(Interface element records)
====
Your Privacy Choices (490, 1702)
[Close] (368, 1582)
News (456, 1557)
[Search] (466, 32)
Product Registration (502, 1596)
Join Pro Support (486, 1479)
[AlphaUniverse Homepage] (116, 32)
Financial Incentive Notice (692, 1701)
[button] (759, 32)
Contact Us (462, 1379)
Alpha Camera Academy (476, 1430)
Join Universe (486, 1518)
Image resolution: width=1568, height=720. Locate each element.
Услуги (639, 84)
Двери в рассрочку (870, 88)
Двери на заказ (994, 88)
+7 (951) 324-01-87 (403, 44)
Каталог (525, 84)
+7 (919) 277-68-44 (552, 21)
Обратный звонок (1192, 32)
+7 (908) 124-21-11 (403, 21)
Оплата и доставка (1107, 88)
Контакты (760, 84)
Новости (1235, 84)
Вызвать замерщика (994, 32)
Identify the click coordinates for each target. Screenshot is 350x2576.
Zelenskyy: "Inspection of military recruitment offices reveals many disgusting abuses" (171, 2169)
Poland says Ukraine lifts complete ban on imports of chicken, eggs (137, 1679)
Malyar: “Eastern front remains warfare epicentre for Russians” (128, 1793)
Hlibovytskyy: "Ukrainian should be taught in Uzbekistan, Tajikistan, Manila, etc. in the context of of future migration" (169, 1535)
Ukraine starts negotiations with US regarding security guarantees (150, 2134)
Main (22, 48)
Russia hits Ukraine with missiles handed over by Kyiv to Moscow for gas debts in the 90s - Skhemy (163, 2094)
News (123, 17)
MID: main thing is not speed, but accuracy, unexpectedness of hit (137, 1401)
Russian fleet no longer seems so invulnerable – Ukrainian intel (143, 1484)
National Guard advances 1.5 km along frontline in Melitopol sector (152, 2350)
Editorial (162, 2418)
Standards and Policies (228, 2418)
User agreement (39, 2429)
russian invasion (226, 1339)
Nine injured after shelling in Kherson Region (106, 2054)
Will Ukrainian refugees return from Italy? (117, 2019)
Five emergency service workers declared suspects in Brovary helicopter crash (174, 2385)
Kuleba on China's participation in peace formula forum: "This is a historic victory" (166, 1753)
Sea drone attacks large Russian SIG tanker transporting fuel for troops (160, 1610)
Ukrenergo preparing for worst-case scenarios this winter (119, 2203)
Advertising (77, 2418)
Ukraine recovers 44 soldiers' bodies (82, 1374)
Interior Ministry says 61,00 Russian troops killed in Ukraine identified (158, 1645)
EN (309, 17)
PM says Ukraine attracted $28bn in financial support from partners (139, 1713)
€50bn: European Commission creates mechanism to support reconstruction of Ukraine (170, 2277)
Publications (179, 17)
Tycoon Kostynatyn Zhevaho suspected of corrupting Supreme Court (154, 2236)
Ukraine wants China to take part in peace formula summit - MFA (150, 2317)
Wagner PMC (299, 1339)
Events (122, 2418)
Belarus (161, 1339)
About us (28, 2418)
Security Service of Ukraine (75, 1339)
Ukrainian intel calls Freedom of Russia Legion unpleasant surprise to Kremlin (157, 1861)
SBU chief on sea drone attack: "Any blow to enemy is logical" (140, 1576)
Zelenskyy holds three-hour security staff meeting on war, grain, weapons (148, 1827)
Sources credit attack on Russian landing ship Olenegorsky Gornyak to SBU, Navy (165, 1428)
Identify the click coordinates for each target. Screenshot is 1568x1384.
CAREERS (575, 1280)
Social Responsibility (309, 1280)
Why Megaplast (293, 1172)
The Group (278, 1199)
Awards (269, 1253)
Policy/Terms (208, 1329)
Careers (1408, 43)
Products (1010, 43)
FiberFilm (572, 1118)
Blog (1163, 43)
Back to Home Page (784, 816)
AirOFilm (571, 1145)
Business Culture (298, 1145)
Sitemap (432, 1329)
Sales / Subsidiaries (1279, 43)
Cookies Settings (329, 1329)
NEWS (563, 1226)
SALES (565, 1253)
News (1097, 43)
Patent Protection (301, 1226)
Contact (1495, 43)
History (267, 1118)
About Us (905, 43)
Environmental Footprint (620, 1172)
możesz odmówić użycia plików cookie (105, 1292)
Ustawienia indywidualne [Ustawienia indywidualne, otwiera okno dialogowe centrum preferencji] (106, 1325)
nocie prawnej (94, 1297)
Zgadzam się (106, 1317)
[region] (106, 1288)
====
Write out all of the items above again, keeping every line unchanged.

Your Privacy Choices (490, 1702)
[Close] (368, 1582)
News (456, 1557)
[Search] (466, 32)
Product Registration (502, 1596)
Join Pro Support (486, 1479)
[AlphaUniverse Homepage] (116, 32)
Financial Incentive Notice (692, 1701)
[button] (759, 32)
Contact Us (462, 1379)
Alpha Camera Academy (476, 1430)
Join Universe (486, 1518)
Image resolution: width=1568, height=720. Locate each element.
Услуги (639, 84)
Двери в рассрочку (870, 88)
Двери на заказ (994, 88)
+7 (951) 324-01-87 (403, 44)
Каталог (525, 84)
+7 (919) 277-68-44 (552, 21)
Обратный звонок (1192, 32)
+7 (908) 124-21-11 (403, 21)
Оплата и доставка (1107, 88)
Контакты (760, 84)
Новости (1235, 84)
Вызвать замерщика (994, 32)
Identify the click coordinates for each target. Screenshot is 350x2576.
Zelenskyy: "Inspection of military recruitment offices reveals many disgusting abuses" (171, 2169)
Poland says Ukraine lifts complete ban on imports of chicken, eggs (137, 1679)
Malyar: “Eastern front remains warfare epicentre for Russians” (128, 1793)
Hlibovytskyy: "Ukrainian should be taught in Uzbekistan, Tajikistan, Manila, etc. in the context of of future migration" (169, 1535)
Ukraine starts negotiations with US regarding security guarantees (150, 2134)
Main (22, 48)
Russia hits Ukraine with missiles handed over by Kyiv to Moscow for gas debts in the 90s - Skhemy (163, 2094)
News (123, 17)
MID: main thing is not speed, but accuracy, unexpectedness of hit (137, 1401)
Russian fleet no longer seems so invulnerable – Ukrainian intel (143, 1484)
National Guard advances 1.5 km along frontline in Melitopol sector (152, 2350)
Editorial (162, 2418)
Standards and Policies (228, 2418)
User agreement (39, 2429)
russian invasion (226, 1339)
Nine injured after shelling in Kherson Region (106, 2054)
Will Ukrainian refugees return from Italy? (117, 2019)
Five emergency service workers declared suspects in Brovary helicopter crash (174, 2385)
Kuleba on China's participation in peace formula forum: "This is a historic victory" (166, 1753)
Sea drone attacks large Russian SIG tanker transporting fuel for troops (160, 1610)
Ukrenergo preparing for worst-case scenarios this winter (119, 2203)
Advertising (77, 2418)
Ukraine recovers 44 soldiers' bodies (82, 1374)
Interior Ministry says 61,00 Russian troops killed in Ukraine identified (158, 1645)
EN (309, 17)
PM says Ukraine attracted $28bn in financial support from partners (139, 1713)
€50bn: European Commission creates mechanism to support reconstruction of Ukraine (170, 2277)
Publications (179, 17)
Tycoon Kostynatyn Zhevaho suspected of corrupting Supreme Court (154, 2236)
Ukraine wants China to take part in peace formula summit - MFA (150, 2317)
Wagner PMC (299, 1339)
Events (122, 2418)
Belarus (161, 1339)
About us (28, 2418)
Security Service of Ukraine (75, 1339)
Ukrainian intel calls Freedom of Russia Legion unpleasant surprise to Kremlin (157, 1861)
SBU chief on sea drone attack: "Any blow to enemy is logical" (140, 1576)
Zelenskyy holds three-hour security staff meeting on war, grain, weapons (148, 1827)
Sources credit attack on Russian landing ship Olenegorsky Gornyak to SBU, Navy (165, 1428)
Identify the click coordinates for each target. Screenshot is 1568x1384.
CAREERS (575, 1280)
Social Responsibility (309, 1280)
Why Megaplast (293, 1172)
The Group (278, 1199)
Awards (269, 1253)
Policy/Terms (208, 1329)
Careers (1408, 43)
Products (1010, 43)
FiberFilm (572, 1118)
Blog (1163, 43)
Back to Home Page (784, 816)
AirOFilm (571, 1145)
Business Culture (298, 1145)
Sitemap (432, 1329)
Sales / Subsidiaries (1279, 43)
Cookies Settings (329, 1329)
NEWS (563, 1226)
SALES (565, 1253)
News (1097, 43)
Patent Protection (301, 1226)
Contact (1495, 43)
History (267, 1118)
About Us (905, 43)
Environmental Footprint (620, 1172)
możesz odmówić użycia plików cookie (105, 1292)
Ustawienia indywidualne [Ustawienia indywidualne, otwiera okno dialogowe centrum preferencji] (106, 1325)
nocie prawnej (94, 1297)
Zgadzam się (106, 1317)
[region] (106, 1288)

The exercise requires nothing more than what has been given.